Sarah gently told stories of disasters—
a slave woman who burned her mistress to death,
set her dress on fire with a coal pulled from
the kitchen fire with a pair of iron tongs.
And one about her planter third great-grandfather
who hanged himself in the attic with a cord
from his Chinese dressing gown.
“No ghosts,” she said, laughing.” “No ghosts.”

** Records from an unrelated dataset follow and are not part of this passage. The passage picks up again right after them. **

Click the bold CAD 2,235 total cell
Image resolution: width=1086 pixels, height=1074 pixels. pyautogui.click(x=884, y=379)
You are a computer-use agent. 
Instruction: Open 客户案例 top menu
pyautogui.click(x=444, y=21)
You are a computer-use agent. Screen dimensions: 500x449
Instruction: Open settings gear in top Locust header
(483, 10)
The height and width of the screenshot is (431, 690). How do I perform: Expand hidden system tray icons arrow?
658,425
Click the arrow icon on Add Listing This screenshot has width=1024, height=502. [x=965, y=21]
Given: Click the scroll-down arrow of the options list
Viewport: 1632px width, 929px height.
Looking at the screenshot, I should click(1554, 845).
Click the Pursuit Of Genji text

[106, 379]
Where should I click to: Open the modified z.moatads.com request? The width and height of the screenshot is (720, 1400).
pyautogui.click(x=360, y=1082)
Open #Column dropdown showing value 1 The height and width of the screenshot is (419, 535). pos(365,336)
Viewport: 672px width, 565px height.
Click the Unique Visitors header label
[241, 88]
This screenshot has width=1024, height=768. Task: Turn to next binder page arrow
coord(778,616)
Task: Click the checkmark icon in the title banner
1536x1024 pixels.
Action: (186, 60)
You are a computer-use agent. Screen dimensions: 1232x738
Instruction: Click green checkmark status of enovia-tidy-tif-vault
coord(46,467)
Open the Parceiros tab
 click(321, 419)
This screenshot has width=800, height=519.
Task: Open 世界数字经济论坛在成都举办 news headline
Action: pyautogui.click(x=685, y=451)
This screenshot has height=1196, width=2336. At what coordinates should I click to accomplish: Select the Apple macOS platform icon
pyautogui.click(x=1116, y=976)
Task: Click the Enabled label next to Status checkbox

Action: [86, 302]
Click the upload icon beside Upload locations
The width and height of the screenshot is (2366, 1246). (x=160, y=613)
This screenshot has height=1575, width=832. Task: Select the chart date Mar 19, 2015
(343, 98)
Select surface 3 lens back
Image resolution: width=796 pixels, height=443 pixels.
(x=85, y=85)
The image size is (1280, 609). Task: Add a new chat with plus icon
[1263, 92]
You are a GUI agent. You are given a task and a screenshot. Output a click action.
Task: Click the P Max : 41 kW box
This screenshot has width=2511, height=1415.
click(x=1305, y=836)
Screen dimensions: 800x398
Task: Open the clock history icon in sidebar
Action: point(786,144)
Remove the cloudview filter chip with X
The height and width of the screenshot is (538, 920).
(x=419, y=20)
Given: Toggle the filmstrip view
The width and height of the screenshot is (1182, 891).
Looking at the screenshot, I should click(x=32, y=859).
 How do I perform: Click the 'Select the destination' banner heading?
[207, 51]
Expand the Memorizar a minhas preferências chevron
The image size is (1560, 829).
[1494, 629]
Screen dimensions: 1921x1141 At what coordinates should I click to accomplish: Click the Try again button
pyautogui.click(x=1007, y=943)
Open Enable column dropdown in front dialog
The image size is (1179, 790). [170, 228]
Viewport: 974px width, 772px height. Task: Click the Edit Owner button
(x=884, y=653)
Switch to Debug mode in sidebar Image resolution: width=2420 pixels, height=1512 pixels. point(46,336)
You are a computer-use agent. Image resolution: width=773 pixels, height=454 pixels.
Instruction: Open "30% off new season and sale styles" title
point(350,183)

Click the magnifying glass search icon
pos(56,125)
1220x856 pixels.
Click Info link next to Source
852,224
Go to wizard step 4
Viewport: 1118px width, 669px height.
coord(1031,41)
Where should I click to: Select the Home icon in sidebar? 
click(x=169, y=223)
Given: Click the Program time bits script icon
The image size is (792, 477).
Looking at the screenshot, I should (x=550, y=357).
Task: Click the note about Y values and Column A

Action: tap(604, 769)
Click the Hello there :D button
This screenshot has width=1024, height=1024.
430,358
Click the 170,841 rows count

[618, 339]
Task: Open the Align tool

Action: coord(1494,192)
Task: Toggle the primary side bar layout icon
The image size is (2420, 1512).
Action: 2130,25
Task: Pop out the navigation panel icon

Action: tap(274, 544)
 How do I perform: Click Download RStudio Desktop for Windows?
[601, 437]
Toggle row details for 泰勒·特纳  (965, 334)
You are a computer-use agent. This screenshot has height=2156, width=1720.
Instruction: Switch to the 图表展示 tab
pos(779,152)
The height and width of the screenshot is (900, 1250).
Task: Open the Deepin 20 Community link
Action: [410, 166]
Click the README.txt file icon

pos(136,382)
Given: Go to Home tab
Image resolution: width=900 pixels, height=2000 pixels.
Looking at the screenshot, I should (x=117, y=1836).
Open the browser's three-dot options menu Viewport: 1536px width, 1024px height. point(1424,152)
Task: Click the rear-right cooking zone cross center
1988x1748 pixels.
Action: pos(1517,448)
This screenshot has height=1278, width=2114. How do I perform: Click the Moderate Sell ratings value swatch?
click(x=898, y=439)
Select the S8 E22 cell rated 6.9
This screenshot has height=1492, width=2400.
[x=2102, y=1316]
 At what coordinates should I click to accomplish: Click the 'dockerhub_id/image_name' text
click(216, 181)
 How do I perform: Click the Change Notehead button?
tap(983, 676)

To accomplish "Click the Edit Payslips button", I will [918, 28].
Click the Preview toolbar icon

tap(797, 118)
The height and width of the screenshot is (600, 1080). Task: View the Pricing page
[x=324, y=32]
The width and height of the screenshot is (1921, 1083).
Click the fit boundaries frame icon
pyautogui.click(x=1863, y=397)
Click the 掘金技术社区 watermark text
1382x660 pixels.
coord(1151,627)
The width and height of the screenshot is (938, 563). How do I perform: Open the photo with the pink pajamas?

But I wanted more, tourist-hungry and new
in town. They all had them: year-long flights
to California, dead bodies floating in the canals,
whole families stranded on rooftops.
She walked me through the wrought-iron gate
into the shade of a cypress tree, pointed to an odd brick,
new among the moss-covered old.
“Eight dollars,” she said. “That’s what Katrina
cost my family. “A single brick blown down the street.”
There was guilt in the lines of her face, a survivor’s mask
of stoic charm. And she was waiting for the next
African wind, a furry wheel in the gulf.
Once more, she’d risk a storm even if it meant
blown-out dormer windows, a caved-in mansard roof,
the death of an old family’s last daughter. “A brick,”
she said sadly. “The price of a single brick.”